Seyir Defterimden : Bir Antalya Güzellemesi

 

 

 

Sıcağa duyarlı bünyeme rağmen Antalya’yı çok severim. Belki de bunun nedeni  Antalya’yı ilk kez yirmi üçüncü yaşımın son aylarında görmüş olmamdır. Elif’in babası ile yeni evliydim. 19 Mayıs ve 27 Mayıs (o zamanlar bayramdı ve dolayısıyla tatildi)  haftasını birleştirip Antalya’ya gitmiştik.

Açık olan bir kırtasiyecide bulduğum Antalya’yı anlatan cep kitabı rehberim oldu. Antalyalı bir emekli öğretmen tarafından hazırlanan bu minik kitap hem çok şirindi, hem de bilgi doluydu. Kitaplığımın gözbebeği olan bu ilk Antalya kitabımı pek severim ve dışarlıklı birilerine Antalya’yı anlatmak için hala en çok bu cep kitabından medet umuyorum.

 

Kızımın babası o tarihlerde Devlet Su İşleri– DSİ’de başmühendisti. Antalya’ya inince DSİ’nin Vali Konağı’nın bahçe komşusu sosyal tesislerine yerleşmiştik. O gün, bugündür Antalya ile her kavuşmam mutlaka DSİ’nin bahçesinden başlar. Başka bir yerde, evde-otelde konaklıyor olsam da, o taraçadan Akdeniz’i selamlamadan, falezlerin üstünden kentin kıyı siluetini izlemeden, Toroslarla kucaklaşmadan Antalya’ya başlamam, başlayamam. Eğer yalnızsam, başkalarının da olduğu bir programın parçası değilsem akşam yemeklerimi mutlaka bu bahçede yemeliyim. Şimdilerde Antalya’da yaşayan çocukluk arkadaşlarımla, dostlarımla, kuzenlerimle, eski komşularımla hatta öğretmenlerimle önce bu bahçede buluşur, ardından Antalya’nın farklı güzelliklerinin ve tatlarının peşine düşeriz. Eğer bir heyete eşlik ediyorsam bile, en az bir akşam yemeğinin bu sihirli bahçede olması için her türlü önlemi baştan alıyorum. Başka seçenekleri dinlemem bile.

Dağlardır Antalya aşkımın asıl nedeni. Dağlardır deli gönlümün çelicisi. Günün neredeyse her dakikasında rengi değişen, büyüleyen, yeniden ve yeniden sevdalandıran, güneşin ışıklarıyla birlikte boyutları ve görünümü sürekli farklılaşan, açılan, kapanan, büyüyen, gizlenen dağlar. Bey Dağları’ndan söz ediyorum. Torosların Antalya’yı saran, kollayan ve  kucaklayan kolundan. DSİ Sosyal tesislerinin bahçesinde ya da Talya Oteli’nin terasında sabahları mor renge bürünen Toroslara dalıp gitmişken, kuyruğunda bin bir rengi taşıyan kırlangıçların kahvaltınıza konuk gelmesini hayal eder misiniz benimle birlikte.

Sağlanan Veriler:
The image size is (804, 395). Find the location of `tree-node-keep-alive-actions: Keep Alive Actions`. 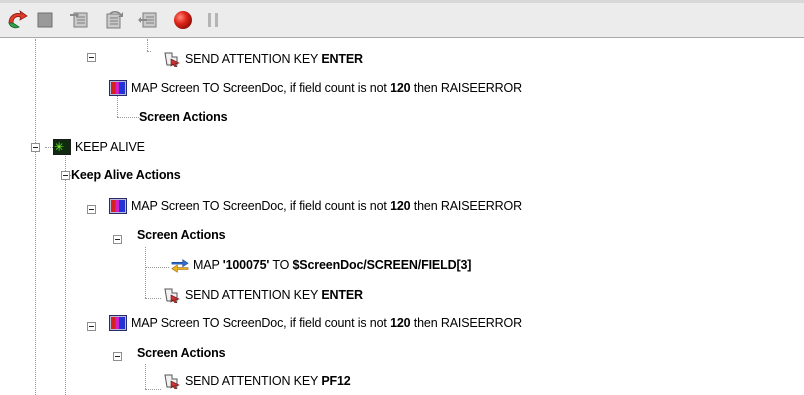

tree-node-keep-alive-actions: Keep Alive Actions is located at coordinates (126, 175). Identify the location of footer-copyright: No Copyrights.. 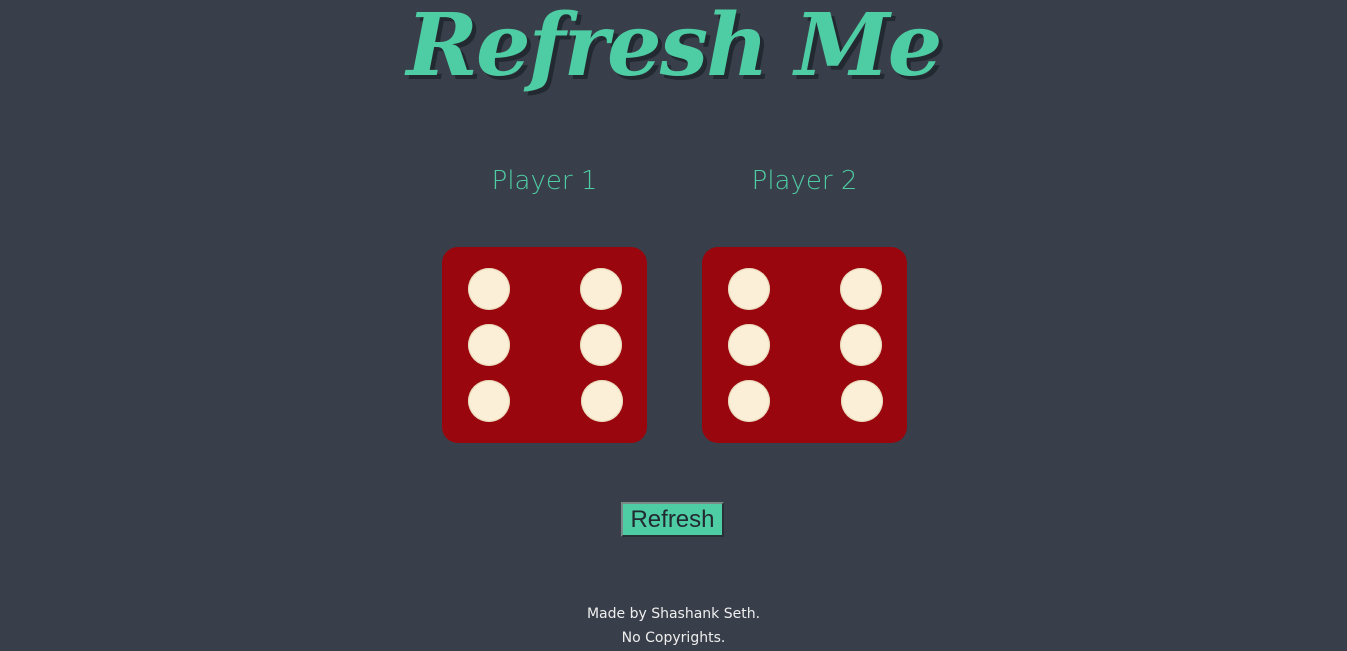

Görev Yönergesi: Antalya yazısında "Dağlardır Antalya aşkımın" ifadesinden "misiniz benimle birlikte." ifadesine kadar uzanan kısmı lütfen harfi harfine tekrarlayın.

Sorunun Yanıtı:
Dağlardır Antalya aşkımın asıl nedeni. Dağlardır deli gönlümün çelicisi. Günün neredeyse her dakikasında rengi değişen, büyüleyen, yeniden ve yeniden sevdalandıran, güneşin ışıklarıyla birlikte boyutları ve görünümü sürekli farklılaşan, açılan, kapanan, büyüyen, gizlenen dağlar. Bey Dağları’ndan söz ediyorum. Torosların Antalya’yı saran, kollayan ve  kucaklayan kolundan. DSİ Sosyal tesislerinin bahçesinde ya da Talya Oteli’nin terasında sabahları mor renge bürünen Toroslara dalıp gitmişken, kuyruğunda bin bir rengi taşıyan kırlangıçların kahvaltınıza konuk gelmesini hayal eder misiniz benimle birlikte.